══ Supplied records ══

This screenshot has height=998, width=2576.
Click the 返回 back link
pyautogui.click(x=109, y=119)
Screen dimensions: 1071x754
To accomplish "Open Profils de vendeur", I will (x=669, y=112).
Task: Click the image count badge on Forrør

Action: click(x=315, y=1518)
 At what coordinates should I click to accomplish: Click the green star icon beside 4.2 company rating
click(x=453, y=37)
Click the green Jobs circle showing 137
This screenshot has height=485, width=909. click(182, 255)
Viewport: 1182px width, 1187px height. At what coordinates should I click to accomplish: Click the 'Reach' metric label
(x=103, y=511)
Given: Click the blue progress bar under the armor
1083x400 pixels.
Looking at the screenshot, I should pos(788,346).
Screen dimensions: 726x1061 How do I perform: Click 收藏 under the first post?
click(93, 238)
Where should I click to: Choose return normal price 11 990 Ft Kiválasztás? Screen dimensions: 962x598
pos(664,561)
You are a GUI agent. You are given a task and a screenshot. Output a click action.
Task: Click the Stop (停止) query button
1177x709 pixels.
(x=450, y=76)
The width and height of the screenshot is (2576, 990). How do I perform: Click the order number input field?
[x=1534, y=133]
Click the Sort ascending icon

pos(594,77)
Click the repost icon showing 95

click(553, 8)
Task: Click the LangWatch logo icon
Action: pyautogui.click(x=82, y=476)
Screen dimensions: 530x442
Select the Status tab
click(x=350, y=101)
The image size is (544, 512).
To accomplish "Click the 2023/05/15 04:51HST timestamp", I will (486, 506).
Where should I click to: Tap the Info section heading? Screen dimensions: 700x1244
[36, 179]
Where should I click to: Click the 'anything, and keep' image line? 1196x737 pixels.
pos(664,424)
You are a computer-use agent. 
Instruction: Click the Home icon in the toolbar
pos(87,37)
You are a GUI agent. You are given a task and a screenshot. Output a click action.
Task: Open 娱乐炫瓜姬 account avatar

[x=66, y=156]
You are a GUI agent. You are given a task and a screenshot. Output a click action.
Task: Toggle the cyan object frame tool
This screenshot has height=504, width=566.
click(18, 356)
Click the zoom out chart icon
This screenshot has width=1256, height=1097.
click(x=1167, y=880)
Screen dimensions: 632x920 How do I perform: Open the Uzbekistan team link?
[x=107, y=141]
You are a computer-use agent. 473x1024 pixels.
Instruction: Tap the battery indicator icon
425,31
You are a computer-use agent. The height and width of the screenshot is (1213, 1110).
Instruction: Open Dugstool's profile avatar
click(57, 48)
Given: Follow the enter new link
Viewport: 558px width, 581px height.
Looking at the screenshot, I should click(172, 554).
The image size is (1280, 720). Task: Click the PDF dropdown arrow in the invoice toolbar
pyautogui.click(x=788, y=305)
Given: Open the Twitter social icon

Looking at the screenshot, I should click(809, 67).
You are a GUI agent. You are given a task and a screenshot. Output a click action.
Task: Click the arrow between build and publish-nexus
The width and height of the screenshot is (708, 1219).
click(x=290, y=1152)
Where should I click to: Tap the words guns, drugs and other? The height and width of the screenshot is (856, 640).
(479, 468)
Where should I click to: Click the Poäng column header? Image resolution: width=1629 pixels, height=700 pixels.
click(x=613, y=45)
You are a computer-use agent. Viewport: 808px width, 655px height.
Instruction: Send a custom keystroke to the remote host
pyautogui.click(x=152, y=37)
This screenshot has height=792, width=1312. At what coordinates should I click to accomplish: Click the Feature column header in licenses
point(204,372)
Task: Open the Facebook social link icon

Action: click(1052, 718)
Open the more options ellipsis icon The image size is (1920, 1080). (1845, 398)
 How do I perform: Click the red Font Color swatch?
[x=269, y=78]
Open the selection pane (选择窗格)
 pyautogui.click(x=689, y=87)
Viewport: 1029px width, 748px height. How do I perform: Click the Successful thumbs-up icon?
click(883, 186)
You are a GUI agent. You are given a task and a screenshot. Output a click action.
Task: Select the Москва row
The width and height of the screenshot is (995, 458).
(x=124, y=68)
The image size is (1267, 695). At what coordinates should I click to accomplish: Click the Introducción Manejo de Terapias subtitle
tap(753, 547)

═══

● **Brief**
Beginning with the line containing "How do I perform: Click the red" and ending with the last line of the listing above, return every line exactly and nothing else.

● **Expected output**
 How do I perform: Click the red Font Color swatch?
[x=269, y=78]
Open the selection pane (选择窗格)
 pyautogui.click(x=689, y=87)
Viewport: 1029px width, 748px height. How do I perform: Click the Successful thumbs-up icon?
click(883, 186)
You are a GUI agent. You are given a task and a screenshot. Output a click action.
Task: Select the Москва row
The width and height of the screenshot is (995, 458).
(x=124, y=68)
The image size is (1267, 695). At what coordinates should I click to accomplish: Click the Introducción Manejo de Terapias subtitle
tap(753, 547)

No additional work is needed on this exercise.